◆ TASK BRIEF ◆
Transcribe every record beneath, precisely as written.
BEGIN RECORDS
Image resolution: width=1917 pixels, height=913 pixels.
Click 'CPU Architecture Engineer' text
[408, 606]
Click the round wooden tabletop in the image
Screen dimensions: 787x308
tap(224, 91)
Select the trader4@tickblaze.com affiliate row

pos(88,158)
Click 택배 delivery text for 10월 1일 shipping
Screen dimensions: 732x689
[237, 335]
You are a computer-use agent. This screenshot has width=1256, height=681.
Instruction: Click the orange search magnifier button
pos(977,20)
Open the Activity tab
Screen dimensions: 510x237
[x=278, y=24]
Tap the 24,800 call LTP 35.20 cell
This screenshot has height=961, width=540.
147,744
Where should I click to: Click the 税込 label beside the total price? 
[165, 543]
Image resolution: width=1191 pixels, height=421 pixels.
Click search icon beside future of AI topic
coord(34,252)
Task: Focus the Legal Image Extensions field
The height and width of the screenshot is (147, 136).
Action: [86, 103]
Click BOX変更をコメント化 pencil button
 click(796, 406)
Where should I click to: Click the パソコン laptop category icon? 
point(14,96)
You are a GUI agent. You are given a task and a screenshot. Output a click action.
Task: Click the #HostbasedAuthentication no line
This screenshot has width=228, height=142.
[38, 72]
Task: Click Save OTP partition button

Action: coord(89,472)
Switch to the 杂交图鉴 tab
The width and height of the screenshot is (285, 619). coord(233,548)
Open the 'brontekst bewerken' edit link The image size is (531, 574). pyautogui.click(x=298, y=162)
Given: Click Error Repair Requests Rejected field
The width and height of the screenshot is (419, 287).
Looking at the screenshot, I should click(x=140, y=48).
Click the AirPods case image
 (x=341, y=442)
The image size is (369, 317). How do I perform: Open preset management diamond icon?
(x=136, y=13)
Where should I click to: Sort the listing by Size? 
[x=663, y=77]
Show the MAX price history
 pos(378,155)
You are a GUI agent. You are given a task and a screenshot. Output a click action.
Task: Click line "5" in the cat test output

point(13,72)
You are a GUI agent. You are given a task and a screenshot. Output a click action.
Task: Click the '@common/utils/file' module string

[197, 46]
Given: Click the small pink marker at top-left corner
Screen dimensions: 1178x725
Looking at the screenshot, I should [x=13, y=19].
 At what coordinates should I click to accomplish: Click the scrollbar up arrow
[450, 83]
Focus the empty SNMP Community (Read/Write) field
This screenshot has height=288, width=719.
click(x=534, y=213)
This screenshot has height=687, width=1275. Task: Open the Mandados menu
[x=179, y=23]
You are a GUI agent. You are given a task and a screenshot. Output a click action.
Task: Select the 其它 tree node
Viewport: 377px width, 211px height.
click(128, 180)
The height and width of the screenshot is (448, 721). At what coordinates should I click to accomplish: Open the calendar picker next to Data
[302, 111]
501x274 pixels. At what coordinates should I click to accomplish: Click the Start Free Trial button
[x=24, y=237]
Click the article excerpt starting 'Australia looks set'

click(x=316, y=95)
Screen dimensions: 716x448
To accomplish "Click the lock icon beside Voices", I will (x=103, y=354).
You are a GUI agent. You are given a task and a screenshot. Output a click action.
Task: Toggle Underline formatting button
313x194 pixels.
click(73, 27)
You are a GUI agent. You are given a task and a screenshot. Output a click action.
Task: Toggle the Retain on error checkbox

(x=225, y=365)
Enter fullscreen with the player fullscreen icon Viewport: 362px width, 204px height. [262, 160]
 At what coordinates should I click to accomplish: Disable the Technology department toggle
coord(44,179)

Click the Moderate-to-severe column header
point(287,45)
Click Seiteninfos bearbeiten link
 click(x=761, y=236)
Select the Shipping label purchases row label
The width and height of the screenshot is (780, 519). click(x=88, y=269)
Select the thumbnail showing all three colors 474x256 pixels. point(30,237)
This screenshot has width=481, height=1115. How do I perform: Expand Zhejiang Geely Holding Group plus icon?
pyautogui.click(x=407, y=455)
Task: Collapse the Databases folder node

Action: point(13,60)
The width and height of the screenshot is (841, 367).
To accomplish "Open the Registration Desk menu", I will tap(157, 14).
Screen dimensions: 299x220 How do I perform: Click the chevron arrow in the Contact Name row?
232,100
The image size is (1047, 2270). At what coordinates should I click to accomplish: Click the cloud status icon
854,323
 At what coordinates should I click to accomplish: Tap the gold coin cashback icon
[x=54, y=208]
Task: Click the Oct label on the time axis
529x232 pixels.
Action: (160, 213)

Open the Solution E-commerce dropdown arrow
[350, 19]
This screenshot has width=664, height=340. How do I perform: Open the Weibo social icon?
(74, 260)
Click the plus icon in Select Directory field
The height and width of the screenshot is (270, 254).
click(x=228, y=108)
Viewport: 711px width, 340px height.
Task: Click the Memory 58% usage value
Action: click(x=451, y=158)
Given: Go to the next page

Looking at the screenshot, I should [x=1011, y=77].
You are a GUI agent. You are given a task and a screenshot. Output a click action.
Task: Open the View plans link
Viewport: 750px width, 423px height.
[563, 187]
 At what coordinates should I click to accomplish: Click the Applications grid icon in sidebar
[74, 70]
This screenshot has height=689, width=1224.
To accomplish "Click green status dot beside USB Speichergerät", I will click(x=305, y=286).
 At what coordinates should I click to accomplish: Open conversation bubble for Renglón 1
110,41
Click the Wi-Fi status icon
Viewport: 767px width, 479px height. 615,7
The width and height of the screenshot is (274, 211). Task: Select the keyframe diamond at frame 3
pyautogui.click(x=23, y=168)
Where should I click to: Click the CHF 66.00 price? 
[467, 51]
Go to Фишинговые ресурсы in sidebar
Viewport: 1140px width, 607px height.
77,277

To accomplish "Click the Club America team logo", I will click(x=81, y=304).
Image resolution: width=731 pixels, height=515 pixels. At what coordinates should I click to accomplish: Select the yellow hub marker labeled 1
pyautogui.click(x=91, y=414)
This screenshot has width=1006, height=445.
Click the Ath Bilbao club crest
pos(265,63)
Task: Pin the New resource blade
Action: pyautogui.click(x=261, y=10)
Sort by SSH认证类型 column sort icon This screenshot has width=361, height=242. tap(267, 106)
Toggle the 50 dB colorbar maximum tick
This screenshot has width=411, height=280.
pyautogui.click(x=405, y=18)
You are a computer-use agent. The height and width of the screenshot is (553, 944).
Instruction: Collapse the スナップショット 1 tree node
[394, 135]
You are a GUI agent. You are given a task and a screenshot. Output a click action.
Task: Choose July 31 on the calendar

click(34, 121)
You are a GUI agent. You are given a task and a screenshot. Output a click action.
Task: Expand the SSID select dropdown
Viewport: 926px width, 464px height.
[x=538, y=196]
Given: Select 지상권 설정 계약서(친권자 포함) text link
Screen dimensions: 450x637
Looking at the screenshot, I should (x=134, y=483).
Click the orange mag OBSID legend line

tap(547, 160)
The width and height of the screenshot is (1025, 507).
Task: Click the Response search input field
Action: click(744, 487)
END RECORDS
◆ YOUR RESPONSE ◆
Image resolution: width=1917 pixels, height=913 pixels.
Click 'CPU Architecture Engineer' text
[408, 606]
Click the round wooden tabletop in the image
Screen dimensions: 787x308
tap(224, 91)
Select the trader4@tickblaze.com affiliate row

pos(88,158)
Click 택배 delivery text for 10월 1일 shipping
Screen dimensions: 732x689
[237, 335]
You are a computer-use agent. This screenshot has width=1256, height=681.
Instruction: Click the orange search magnifier button
pos(977,20)
Open the Activity tab
Screen dimensions: 510x237
[x=278, y=24]
Tap the 24,800 call LTP 35.20 cell
This screenshot has height=961, width=540.
147,744
Where should I click to: Click the 税込 label beside the total price? 
[165, 543]
Image resolution: width=1191 pixels, height=421 pixels.
Click search icon beside future of AI topic
coord(34,252)
Task: Focus the Legal Image Extensions field
The height and width of the screenshot is (147, 136).
Action: [86, 103]
Click BOX変更をコメント化 pencil button
 click(796, 406)
Where should I click to: Click the パソコン laptop category icon? 
point(14,96)
You are a GUI agent. You are given a task and a screenshot. Output a click action.
Task: Click the #HostbasedAuthentication no line
This screenshot has width=228, height=142.
[38, 72]
Task: Click Save OTP partition button

Action: coord(89,472)
Switch to the 杂交图鉴 tab
The width and height of the screenshot is (285, 619). coord(233,548)
Open the 'brontekst bewerken' edit link The image size is (531, 574). pyautogui.click(x=298, y=162)
Given: Click Error Repair Requests Rejected field
The width and height of the screenshot is (419, 287).
Looking at the screenshot, I should click(x=140, y=48).
Click the AirPods case image
 (x=341, y=442)
The image size is (369, 317). How do I perform: Open preset management diamond icon?
(x=136, y=13)
Where should I click to: Sort the listing by Size? 
[x=663, y=77]
Show the MAX price history
 pos(378,155)
You are a GUI agent. You are given a task and a screenshot. Output a click action.
Task: Click line "5" in the cat test output

point(13,72)
You are a GUI agent. You are given a task and a screenshot. Output a click action.
Task: Click the '@common/utils/file' module string

[197, 46]
Given: Click the small pink marker at top-left corner
Screen dimensions: 1178x725
Looking at the screenshot, I should [x=13, y=19].
 At what coordinates should I click to accomplish: Click the scrollbar up arrow
[450, 83]
Focus the empty SNMP Community (Read/Write) field
This screenshot has height=288, width=719.
click(x=534, y=213)
This screenshot has height=687, width=1275. Task: Open the Mandados menu
[x=179, y=23]
You are a GUI agent. You are given a task and a screenshot. Output a click action.
Task: Select the 其它 tree node
Viewport: 377px width, 211px height.
click(128, 180)
The height and width of the screenshot is (448, 721). At what coordinates should I click to accomplish: Open the calendar picker next to Data
[302, 111]
501x274 pixels. At what coordinates should I click to accomplish: Click the Start Free Trial button
[x=24, y=237]
Click the article excerpt starting 'Australia looks set'

click(x=316, y=95)
Screen dimensions: 716x448
To accomplish "Click the lock icon beside Voices", I will (x=103, y=354).
You are a GUI agent. You are given a task and a screenshot. Output a click action.
Task: Toggle Underline formatting button
313x194 pixels.
click(73, 27)
You are a GUI agent. You are given a task and a screenshot. Output a click action.
Task: Toggle the Retain on error checkbox

(x=225, y=365)
Enter fullscreen with the player fullscreen icon Viewport: 362px width, 204px height. [262, 160]
 At what coordinates should I click to accomplish: Disable the Technology department toggle
coord(44,179)

Click the Moderate-to-severe column header
point(287,45)
Click Seiteninfos bearbeiten link
 click(x=761, y=236)
Select the Shipping label purchases row label
The width and height of the screenshot is (780, 519). click(x=88, y=269)
Select the thumbnail showing all three colors 474x256 pixels. point(30,237)
This screenshot has width=481, height=1115. How do I perform: Expand Zhejiang Geely Holding Group plus icon?
pyautogui.click(x=407, y=455)
Task: Collapse the Databases folder node

Action: point(13,60)
The width and height of the screenshot is (841, 367).
To accomplish "Open the Registration Desk menu", I will tap(157, 14).
Screen dimensions: 299x220 How do I perform: Click the chevron arrow in the Contact Name row?
232,100
The image size is (1047, 2270). At what coordinates should I click to accomplish: Click the cloud status icon
854,323
 At what coordinates should I click to accomplish: Tap the gold coin cashback icon
[x=54, y=208]
Task: Click the Oct label on the time axis
529x232 pixels.
Action: (160, 213)

Open the Solution E-commerce dropdown arrow
[350, 19]
This screenshot has width=664, height=340. How do I perform: Open the Weibo social icon?
(74, 260)
Click the plus icon in Select Directory field
The height and width of the screenshot is (270, 254).
click(x=228, y=108)
Viewport: 711px width, 340px height.
Task: Click the Memory 58% usage value
Action: click(x=451, y=158)
Given: Go to the next page

Looking at the screenshot, I should [x=1011, y=77].
You are a GUI agent. You are given a task and a screenshot. Output a click action.
Task: Open the View plans link
Viewport: 750px width, 423px height.
[563, 187]
 At what coordinates should I click to accomplish: Click the Applications grid icon in sidebar
[74, 70]
This screenshot has height=689, width=1224.
To accomplish "Click green status dot beside USB Speichergerät", I will click(x=305, y=286).
 At what coordinates should I click to accomplish: Open conversation bubble for Renglón 1
110,41
Click the Wi-Fi status icon
Viewport: 767px width, 479px height. 615,7
The width and height of the screenshot is (274, 211). Task: Select the keyframe diamond at frame 3
pyautogui.click(x=23, y=168)
Where should I click to: Click the CHF 66.00 price? 
[467, 51]
Go to Фишинговые ресурсы in sidebar
Viewport: 1140px width, 607px height.
77,277

To accomplish "Click the Club America team logo", I will click(x=81, y=304).
Image resolution: width=731 pixels, height=515 pixels. At what coordinates should I click to accomplish: Select the yellow hub marker labeled 1
pyautogui.click(x=91, y=414)
This screenshot has width=1006, height=445.
Click the Ath Bilbao club crest
pos(265,63)
Task: Pin the New resource blade
Action: pyautogui.click(x=261, y=10)
Sort by SSH认证类型 column sort icon This screenshot has width=361, height=242. tap(267, 106)
Toggle the 50 dB colorbar maximum tick
This screenshot has width=411, height=280.
pyautogui.click(x=405, y=18)
You are a computer-use agent. The height and width of the screenshot is (553, 944).
Instruction: Collapse the スナップショット 1 tree node
[394, 135]
You are a GUI agent. You are given a task and a screenshot. Output a click action.
Task: Choose July 31 on the calendar

click(34, 121)
You are a GUI agent. You are given a task and a screenshot. Output a click action.
Task: Expand the SSID select dropdown
Viewport: 926px width, 464px height.
[x=538, y=196]
Given: Select 지상권 설정 계약서(친권자 포함) text link
Screen dimensions: 450x637
Looking at the screenshot, I should (x=134, y=483).
Click the orange mag OBSID legend line

tap(547, 160)
The width and height of the screenshot is (1025, 507).
Task: Click the Response search input field
Action: click(744, 487)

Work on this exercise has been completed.